Si uno pregunta a cualquier persona cuánto tiempo hace en el trayecto de su casa al trabajo, recibirá rápidamente una respuesta. “Más o menos 45 minutos” podría responder alguien evidentemente afortunado. En cambio, si la pregunta se refiriera a los kilómetros que separan el hogar de la oficina, será difícil encontrar a quien no tenga que recurrir a google maps para responder.
La vida urbana obliga a poner especial atención al tiempo en detrimento del espacio, esa otra dimensión que configura el cosmos. Existen razones ciertamente válidas para que esto suceda. Cualquiera desdeñaría la importancia de la distancia si comprueba que a las 2:00 a.m. puede irse del Centro Histórico a CU en veinticinco minutos y que, por otro lado, un viernes en la tarde recorrer ese mismo tramo puede tomar hasta tres horas.
Alguien podría objetar: si les importa tanto el tiempo ¿por qué siempre llegan tarde? A lo que habría que responder: El mexicano llega tarde porque olvida que su ciudad posee extensión. En nuestra mente, al momento de prepararnos para salir, la ciudad es un objeto casi etéreo, sin fricciones.
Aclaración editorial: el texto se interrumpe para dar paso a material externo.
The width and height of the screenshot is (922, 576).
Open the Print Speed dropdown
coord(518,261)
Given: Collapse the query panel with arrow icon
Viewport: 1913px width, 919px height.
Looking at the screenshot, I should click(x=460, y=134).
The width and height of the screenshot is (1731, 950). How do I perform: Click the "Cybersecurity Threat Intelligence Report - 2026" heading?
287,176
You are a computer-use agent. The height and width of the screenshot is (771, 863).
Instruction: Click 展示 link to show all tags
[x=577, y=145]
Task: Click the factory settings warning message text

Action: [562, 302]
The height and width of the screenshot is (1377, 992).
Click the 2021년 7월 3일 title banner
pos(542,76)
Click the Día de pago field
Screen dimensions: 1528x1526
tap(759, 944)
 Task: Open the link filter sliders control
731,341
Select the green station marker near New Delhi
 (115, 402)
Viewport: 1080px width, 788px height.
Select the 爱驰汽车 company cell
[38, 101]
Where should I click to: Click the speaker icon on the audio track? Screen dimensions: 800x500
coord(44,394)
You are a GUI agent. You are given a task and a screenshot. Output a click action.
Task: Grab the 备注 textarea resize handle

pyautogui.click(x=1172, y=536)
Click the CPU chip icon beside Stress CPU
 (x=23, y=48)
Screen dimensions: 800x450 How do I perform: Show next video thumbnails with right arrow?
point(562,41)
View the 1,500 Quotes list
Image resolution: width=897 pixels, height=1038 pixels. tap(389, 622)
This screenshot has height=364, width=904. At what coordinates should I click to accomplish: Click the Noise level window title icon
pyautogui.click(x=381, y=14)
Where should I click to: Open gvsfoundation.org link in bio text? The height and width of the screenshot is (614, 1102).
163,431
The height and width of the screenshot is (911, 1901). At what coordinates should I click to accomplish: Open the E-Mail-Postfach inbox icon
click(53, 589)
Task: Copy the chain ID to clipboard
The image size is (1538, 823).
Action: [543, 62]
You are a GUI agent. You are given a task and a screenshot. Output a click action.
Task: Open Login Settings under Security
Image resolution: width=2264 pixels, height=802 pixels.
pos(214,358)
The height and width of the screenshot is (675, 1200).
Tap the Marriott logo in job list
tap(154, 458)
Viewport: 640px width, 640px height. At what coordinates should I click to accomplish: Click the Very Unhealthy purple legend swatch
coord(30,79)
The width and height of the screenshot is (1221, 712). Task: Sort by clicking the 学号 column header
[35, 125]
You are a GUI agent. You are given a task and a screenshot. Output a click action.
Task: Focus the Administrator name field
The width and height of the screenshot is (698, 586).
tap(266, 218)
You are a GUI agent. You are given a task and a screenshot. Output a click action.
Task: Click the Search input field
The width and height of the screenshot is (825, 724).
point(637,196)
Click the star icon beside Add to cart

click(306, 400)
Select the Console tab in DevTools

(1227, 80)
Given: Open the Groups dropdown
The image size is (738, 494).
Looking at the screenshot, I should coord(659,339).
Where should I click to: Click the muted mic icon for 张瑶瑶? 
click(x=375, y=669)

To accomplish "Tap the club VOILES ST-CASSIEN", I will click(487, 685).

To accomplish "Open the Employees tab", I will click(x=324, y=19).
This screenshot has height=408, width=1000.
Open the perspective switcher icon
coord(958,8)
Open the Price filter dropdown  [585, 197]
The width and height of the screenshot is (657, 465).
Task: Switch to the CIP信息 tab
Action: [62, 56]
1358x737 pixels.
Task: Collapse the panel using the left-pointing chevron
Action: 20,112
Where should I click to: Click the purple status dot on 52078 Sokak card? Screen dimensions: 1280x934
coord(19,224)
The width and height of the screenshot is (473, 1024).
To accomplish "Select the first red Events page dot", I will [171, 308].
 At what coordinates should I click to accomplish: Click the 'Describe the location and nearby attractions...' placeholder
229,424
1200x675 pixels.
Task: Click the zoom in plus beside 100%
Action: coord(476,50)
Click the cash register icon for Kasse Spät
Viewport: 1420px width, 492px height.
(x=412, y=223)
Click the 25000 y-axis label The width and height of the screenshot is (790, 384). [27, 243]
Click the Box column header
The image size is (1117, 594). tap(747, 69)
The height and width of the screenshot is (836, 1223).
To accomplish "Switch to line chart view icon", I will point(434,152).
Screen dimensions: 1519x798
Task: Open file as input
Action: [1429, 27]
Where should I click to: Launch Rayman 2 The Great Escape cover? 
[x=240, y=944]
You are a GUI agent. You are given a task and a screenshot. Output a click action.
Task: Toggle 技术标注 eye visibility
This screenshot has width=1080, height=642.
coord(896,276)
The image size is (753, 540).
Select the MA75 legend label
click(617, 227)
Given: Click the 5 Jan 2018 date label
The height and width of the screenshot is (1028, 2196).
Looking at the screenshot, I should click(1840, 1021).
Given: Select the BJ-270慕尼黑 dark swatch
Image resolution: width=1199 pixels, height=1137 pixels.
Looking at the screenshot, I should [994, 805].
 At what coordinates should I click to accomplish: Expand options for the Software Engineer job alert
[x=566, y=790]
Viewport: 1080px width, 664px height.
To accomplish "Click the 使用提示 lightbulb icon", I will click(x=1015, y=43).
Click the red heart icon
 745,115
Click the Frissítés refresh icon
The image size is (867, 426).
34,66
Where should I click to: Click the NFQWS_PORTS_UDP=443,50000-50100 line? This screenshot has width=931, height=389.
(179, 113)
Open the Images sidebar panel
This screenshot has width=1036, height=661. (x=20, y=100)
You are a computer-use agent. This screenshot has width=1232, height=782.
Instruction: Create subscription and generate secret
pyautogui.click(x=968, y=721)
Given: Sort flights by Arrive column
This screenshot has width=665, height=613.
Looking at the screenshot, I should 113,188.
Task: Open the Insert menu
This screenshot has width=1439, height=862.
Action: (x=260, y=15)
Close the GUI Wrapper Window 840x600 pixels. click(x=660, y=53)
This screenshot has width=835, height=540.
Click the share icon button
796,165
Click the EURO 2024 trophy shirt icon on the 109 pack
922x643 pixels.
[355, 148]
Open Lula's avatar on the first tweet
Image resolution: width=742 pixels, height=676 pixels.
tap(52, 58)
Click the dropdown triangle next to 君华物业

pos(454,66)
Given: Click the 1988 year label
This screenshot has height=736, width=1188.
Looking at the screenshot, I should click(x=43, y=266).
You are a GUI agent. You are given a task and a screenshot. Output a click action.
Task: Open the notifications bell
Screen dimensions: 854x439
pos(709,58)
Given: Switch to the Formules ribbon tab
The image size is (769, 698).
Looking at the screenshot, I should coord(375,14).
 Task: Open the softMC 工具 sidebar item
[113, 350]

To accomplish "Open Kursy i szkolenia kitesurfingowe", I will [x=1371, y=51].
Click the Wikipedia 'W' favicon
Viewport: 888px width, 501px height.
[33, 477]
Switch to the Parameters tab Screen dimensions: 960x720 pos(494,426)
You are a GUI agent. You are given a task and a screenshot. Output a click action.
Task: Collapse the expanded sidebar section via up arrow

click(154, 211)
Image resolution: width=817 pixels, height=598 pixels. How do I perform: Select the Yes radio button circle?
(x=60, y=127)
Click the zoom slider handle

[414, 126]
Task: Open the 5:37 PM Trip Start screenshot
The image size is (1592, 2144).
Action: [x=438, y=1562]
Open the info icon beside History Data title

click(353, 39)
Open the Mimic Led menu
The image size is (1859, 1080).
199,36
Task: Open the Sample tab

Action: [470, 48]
Sabemos que el trayecto a Coyoacán toma como media hora, pero se nos olvidan los posibles contratiempos tridimensionales: seguramente habrá una calle cerrada por alguna fiesta o un accidente en medio del Periférico.
A pesar de su consabida ambigüedad, el tiempo constituye la medida en la que ciframos nuestra vida. Menospreciamos la noble concreción del espacio, su solidez y su roce. Por ello, me parece apremiante la invención del “geo-cronómetro”, un artefacto que conjunte las medidas del tiempo y el espacio. La utilidad de dicho artilugio no estaría dada por las cosas que nos permitiría hacer, sino por las preguntas que generaría, por ejemplo ¿Cuánto tiempo mide la ciudad? A lo que sólo cabe responder: la ciudad mide la eternidad.